### KUTIPAN DOKUMEN
----------

Setidaknya 3.500 tahun lalu, para nelayan di sepanjang Pantai Peru telah membuat perahu berbahan buluh dan berselancar di atas ombak untuk kembali ke pantai.
Ombak setinggi tiga meter menghantam pantai Playa El Mogote di Desa Huanchaco, di pesisir utara Peru. Para wisatawan yang umumnya peselancar ombak itu dengan riang gembira berselancar di Samudera Pasifik itu. Di sepanjang garis pantai yang melengkung itu, selama 3.500 tahun terakhir, nelayan Huanchaco telah menggunakan perahu dari buluh ini untuk berselancar.
Dikenal sebagai tup dalam bahasa Mochica, salah satu bahasa asli Peru yang telah punah, atau caballitos (“kuda kecil”) dalam bahasa Spanyol. Tup adalah kerajinan kuno yang menuntut keterampilan mengikat erat buluh totora yang tumbuh di kolam air tawar dekat pantai. Meskipun hanya terdiri dari buluh-buluh, para nelayan itu sanggup menaklukan Samudera Pasifik yang sama sekali tidak pernah damai. Ombak Pasifik yang menerpa pantai dari Benua Amerika hingga Asia Tenggara telah menarik peselancar modern dari seluruh dunia.
Namun bagi mereka yang telah tinggal di pesisir Huanchaco selama ribuan tahun, caballitos adalah satu-satunya yang dapat menerobos ombak untuk membantu mereka mencapai daerah penangkapan ikan lalu berselancar kembali ke pantai. Suku Huanchaceño yang masih membuat caballitos bangga dengan kerajinan mereka, yang disebut-sebut sebagai salah satu papan selancar tertua di dunia. Namun makin sedikit orang yang membuat caballitos dan membuat tradisi pembuatannya bakal punah dalam beberapa dekade mendatang.
Berselancar umumnya diyakini telah ditemukan di Hawaii dan petroglif yang menggambarkan orang-orang menunggangi ombak berasal dari setidaknya abad ke-12 Masehi. Namun, Museum Chan Chan di dekat Huanchaco dan Museum Larco di Lima — ibu kota Peru — memamerkan keramik kuno yang menunjukkan orang-orang dan dewa-dewa menggunakan caballitos untuk berselancar, memancing, dan bahkan mengangkut tahanan.
“Tidak ada seorang pun di sini yang memancing dengan perahu kayu,” kata Carlos Ucañan Arzola, salah satu pembuat caballito terakhir di Huanchaco. Totora adalah barang tradisional dan leluhur, dari suku Mochicas (juga dikenal sebagai budaya Moche yang berasal dari abad ke-1 hingga ke-8 Masehi). “Totora ini dilestarikan di Chan Chan,” tambahnya. Ia merujuk pada kota Chimú yang pada abad ke-7 yang hanya berjarak 5 km dari Huanchaco. Sejarawan Peru yang terkenal, María Rostworowski, yakin bahwa keramik ini mungkin berasal dari masa lalu, setidaknya tahun 1.400 SM.

----------

### DATA TERCATAT
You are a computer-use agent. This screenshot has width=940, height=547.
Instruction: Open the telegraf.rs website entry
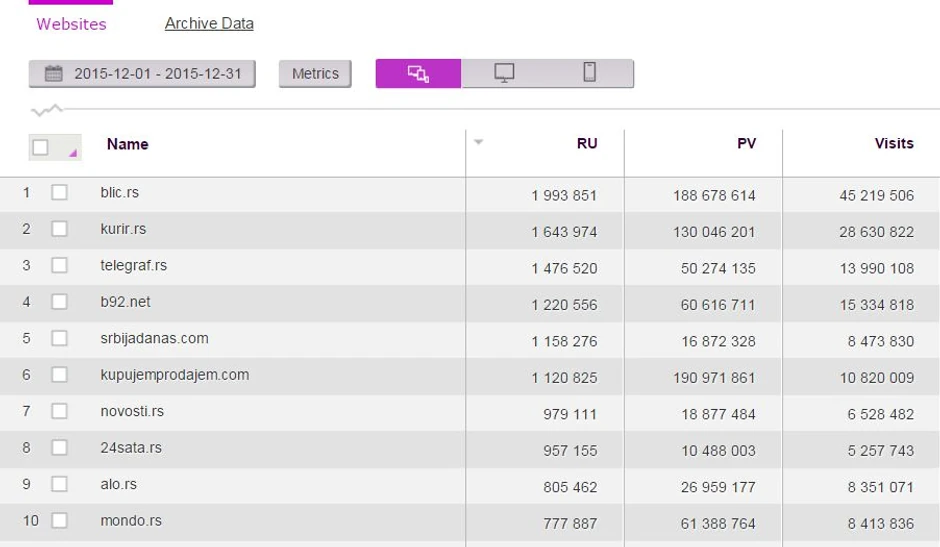pyautogui.click(x=133, y=265)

----------

### TUGAS LATIHAN
1. Menurut teks tentang perahu buluh di Huanchaco, di museum mana saja keramik kuno yang menggambarkan caballitos dipamerkan?
2. Tulis kelanjutan teks tentang perahu buluh di Huanchaco, mulai setelah kalimat terakhirnya.

### JAWABAN TIAP TUGAS
1. Di Museum Chan Chan dekat Huanchaco dan Museum Larco di Lima.

2.
Perahu Caballitos berukuran panjang sekitar 4 m, lebar kurang dari 1 m, dan dapat membawa beban hingga 100 kg. Saat kering, perahu ini beratnya sekitar 40 kg, tetapi setelah memancing di pagi hari, beratnya bisa dua kali lipat dan harus ditaruh tegak di pantai untuk dikeringkan selama satu atau dua hari.

Saat ini, sekitar 40 nelayan Huanchaco yang tersisa masih menggunakan caballitos saat mereka pergi untuk memasang atau memeriksa jaring mereka. Namun, karena kapal-kapal penangkap ikan komersial besar telah merambah pantai, dan peningkatan erosi dan sampah sering membuat jaring kusut atau robek, para nelayan mengatakan hasil tangkapan mereka menjadi kurang menguntungkan setiap tahun. Akibatnya, banyak warga Huanchaceño beralih ke pariwisata atau merantau untuk mencari peluang di tempat lain.
“Hanya ada tiga pria di generasi saya yang memancing dengan caballito,” kata Edwin Blas Arroyo yang berusia 30 tahun, yang mulai belajar memancing di caballito dari paman dan kakeknya saat ia baru berusia tujuh tahun.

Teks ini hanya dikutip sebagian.